I’m conscious that I’m starting to sound like your Gran now, and I’m really not the kind of person who likes to moan about how feckless young people are. I was one quite recently, after all, as were most of the people that work for me. And when you see these kids in enterprise and business competitions, coming up with all these great new ideas, you know the future isn’t quite as bleak as the Daily Express and co would have us believe.

But one thing I’ve definitely found, even in my very short experience, is that the standard of applications seems to get worse every year. I don’t know why – whether it’s the schools, texts and emails, reality TV – but I swear that people are finding it harder and harder to string a sentence together. I’m not expecting Hemingway, but I’d never dream of sending off a job application that’s riddled with typos and mistakes.

And I think the problem’s actually bigger than that. Most graduates these days seem totally ill-equipped for the world of work. We almost always have a three-month period where they’re just absolutely hopeless, until they finally settle down and start getting the hang of it.  So if the Government had any sense (a big if, I know), they’d be spending their money helping schools and universities make kids more employable – CV classes, financial literacy, business competitions, negotiation training, that kind of thing. Otherwise I don’t think the problem is going to go away when the recession does.

You won’t believe what happened this week. One of my analysts told me he wants to quit. At a time of soaring unemployment, this young bloke wants to give up a perfectly good job to go back to university to do a Masters (in something that sounds like Economics, but isn’t). I just don't get it.

I remember reading somewhere that business school applications tend to go up in a recession – either because people are out of a job, or because they see it as a good time to steer well clear of the front line. So it would have been less surprising if he’d decided to do this a year ago, when things were starting to get really hairy. But he claims he’s going now precisely because the economy appears to be picking up. To future employers, it’ll seem like he left after helping his employer through the worst, as opposed to getting out of the kitchen because he couldn’t stand the heat.

Ordinarily I’d be sympathetic to this argument.
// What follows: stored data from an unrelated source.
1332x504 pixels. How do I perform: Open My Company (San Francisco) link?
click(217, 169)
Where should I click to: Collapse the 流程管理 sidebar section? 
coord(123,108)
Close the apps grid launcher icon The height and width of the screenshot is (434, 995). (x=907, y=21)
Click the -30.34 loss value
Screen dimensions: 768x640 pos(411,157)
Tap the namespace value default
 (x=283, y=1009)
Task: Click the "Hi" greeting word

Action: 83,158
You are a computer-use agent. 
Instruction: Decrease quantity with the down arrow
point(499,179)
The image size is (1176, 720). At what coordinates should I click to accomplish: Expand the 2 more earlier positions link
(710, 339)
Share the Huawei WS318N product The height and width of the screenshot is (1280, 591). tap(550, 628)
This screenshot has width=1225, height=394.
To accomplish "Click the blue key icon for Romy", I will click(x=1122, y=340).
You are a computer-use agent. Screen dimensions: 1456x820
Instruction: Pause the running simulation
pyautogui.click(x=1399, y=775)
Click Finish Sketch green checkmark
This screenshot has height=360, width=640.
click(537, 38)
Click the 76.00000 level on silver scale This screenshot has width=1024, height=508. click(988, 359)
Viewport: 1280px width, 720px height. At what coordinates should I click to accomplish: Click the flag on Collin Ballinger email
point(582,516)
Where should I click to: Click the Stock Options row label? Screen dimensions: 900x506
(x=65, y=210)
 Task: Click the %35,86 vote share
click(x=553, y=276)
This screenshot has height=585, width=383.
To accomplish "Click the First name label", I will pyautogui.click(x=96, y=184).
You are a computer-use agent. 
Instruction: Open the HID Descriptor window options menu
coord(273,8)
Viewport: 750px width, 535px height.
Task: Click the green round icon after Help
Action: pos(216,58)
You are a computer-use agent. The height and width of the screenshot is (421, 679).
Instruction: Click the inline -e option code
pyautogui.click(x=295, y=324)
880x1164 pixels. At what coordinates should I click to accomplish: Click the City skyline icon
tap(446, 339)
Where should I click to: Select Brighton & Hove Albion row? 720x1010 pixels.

I know I would say this, but I do think your staff have a responsibility to knuckle down and help you through the worst. You’re keeping them in a job through the worst recession in a generation, so it’s only fair that they work their socks off until we’re out the other side. The problem is, we’re clearly not out the other side yet. I know the papers seem to be a bit more optimistic these days, and for reasons I can’t understand, people seem to be buying shares again. But for small firms like ours, the good times are still a long way off.

My other issue with his decision is that I just don’t see the point. He seems to think that once he’s got this additional qualification, he’ll be able to get a much better job paying twice as much money. But I’m not convinced. In a year’s time, I reckon I’m much more likely to hire someone who’s had experience of working through the downturn, as opposed to someone who’s spent the last year going to a few lectures and getting some extra letters after his name. It seems to me that you learn more from one year working in this kind of climate than you would in five years working in happier times – let alone a year spent in a classroom.

That’s not to say that I think doing extra study is a bad idea in itself. Personally, I’d love to go to business school one day, if only because it gives you a chance to meet some interesting people from different backgrounds, to spend some time thinking about how you do business, and to have a lot more lie-ins than I currently do. But I wouldn’t necessarily expect to get a better job as a result. And for the time being, I think the current school of hard knocks will teach me a lot more.